While the target for data captured by Connect CDC (SQData) is often another database, a Kafka target may be the best, if not the only way to identify events used to trigger or feed other processes or applications. Historically, many z/OS environments used IBM's MQ for distributed communication of events. Apache Kafka is a robust clustered distributed streaming platform used to build real-time streaming data pipelines on open systems platforms using a similar publish and subscribe architecture. Connect CDC (SQData) supports Kafka by bridging the gap between z/OS and other operating systems and publishing a stream of data to Kafka topics based on real-time capture of source datastore changes.
Kafka is typically utilized when the requirement is more than simply replication of captured source data into a legacy relational datastore like Db2/LUW, Oracle or MS SQL Server. Change data capture can be used to identify "events" and use streaming Kafka messages to trigger subsequent downstream business processes. Others use Kafka to populate "big data" repositories where other tools will be used for analytics or to answer questions that may not have been asked at the start of a project.
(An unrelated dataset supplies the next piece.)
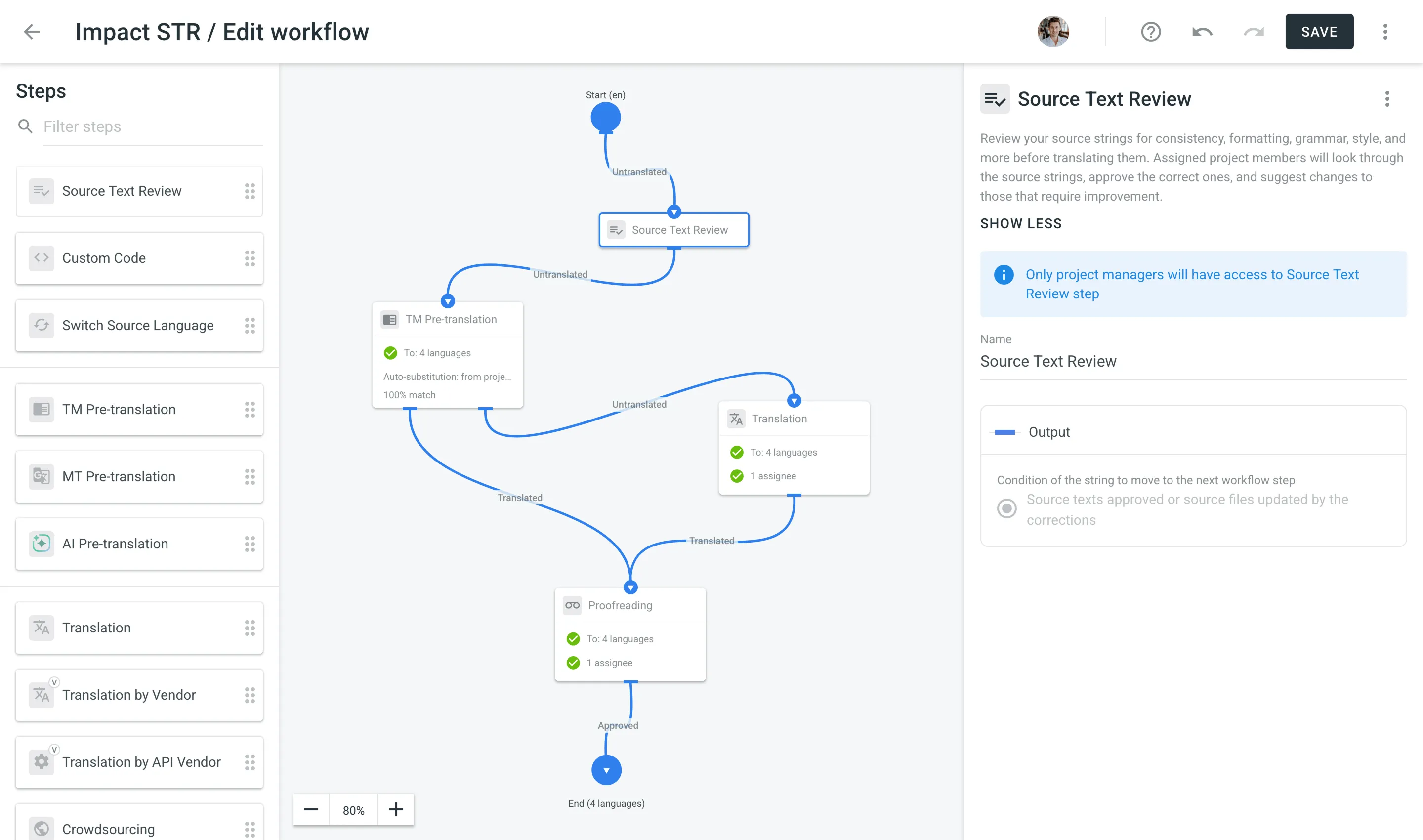Click the Switch Source Language icon
This screenshot has width=1423, height=840.
41,326
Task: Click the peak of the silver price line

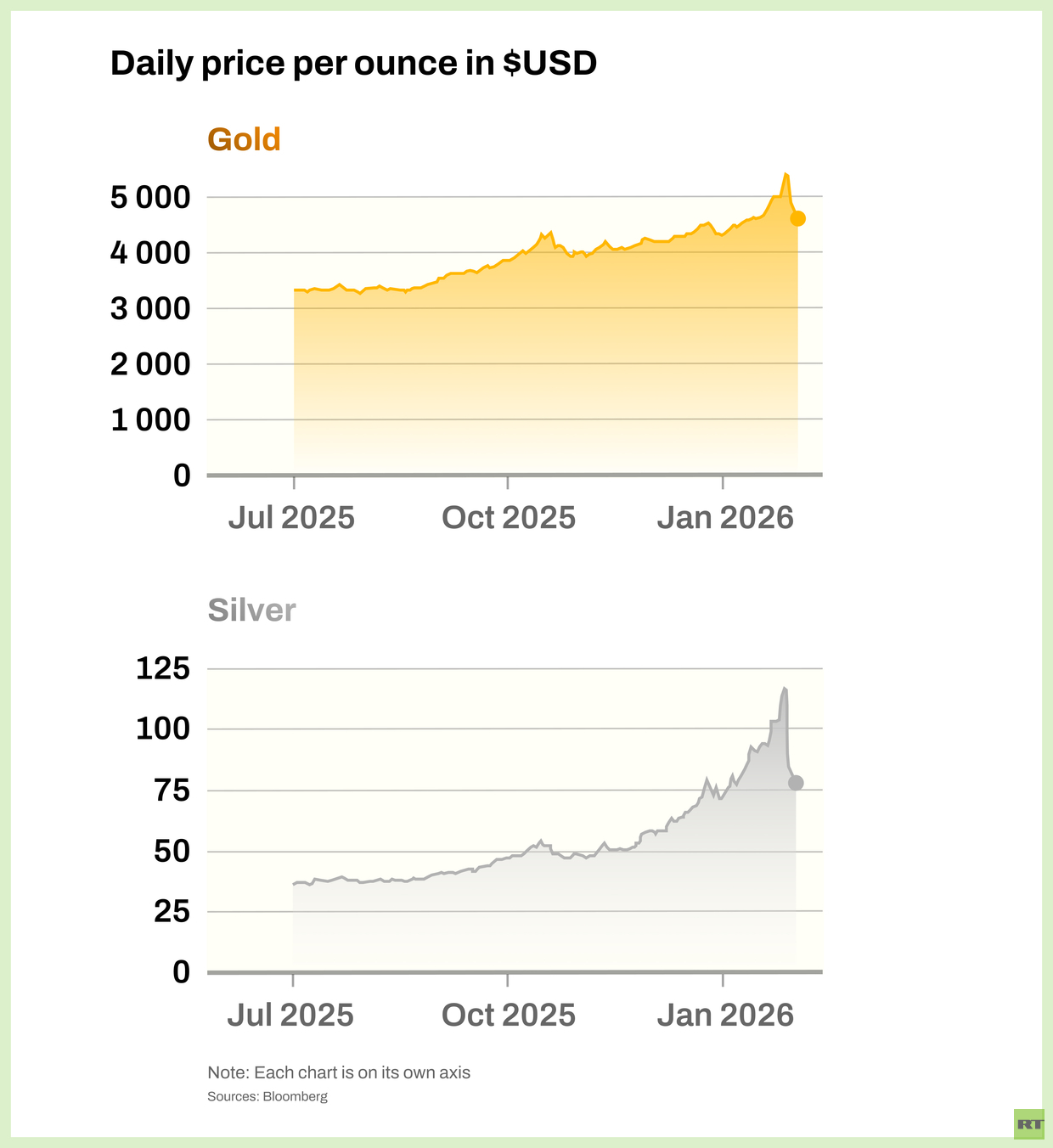Action: (785, 688)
Kafka's architecture includes four core API's, two of which are of particular interest to heterogeneous z/OS and Open Systems environments:
- The Producer API which allows a business application to publish a stream of events to one or more Kafka topics.
- The Connector API that can connect Kafka topics to existing source databases. For example, a connector to a relational database that captures every change to a table.
The Apply Engine views Kafka as merely another type of target datastore using the producer API. The apply engine writes Kafka "topics" formatted as either JSON or AVRO, among other formats containing information captured by any of the apply engine's data capture agents. Connect CDC (SQData)'s capture / publish / apply architecture provides a unique two platform solution for z/OS where the Kafka connector API is not supported natively. Precisely's other high performance capture agents paired with an apply engine running on Linux provides for the direct point-to-point (source to target) transfer of captured data without the use of any sort of staging area. When properly configured, captured data does not even land on any intermediate storage device before being loaded into the target Kafka topic.
Environmental Requirements
- Apply Engine for Kafka is only supported on the Linux OS platform although some customers have successfully implemented on IBM/AIX as well.
- The Kafka external library librdkafka.so is required by the Connect CDC (SQData) in order to apply to Kafka and must be version 0.8 or higher. This library can be downloaded from github https://github.com/edenhill/librdkafka.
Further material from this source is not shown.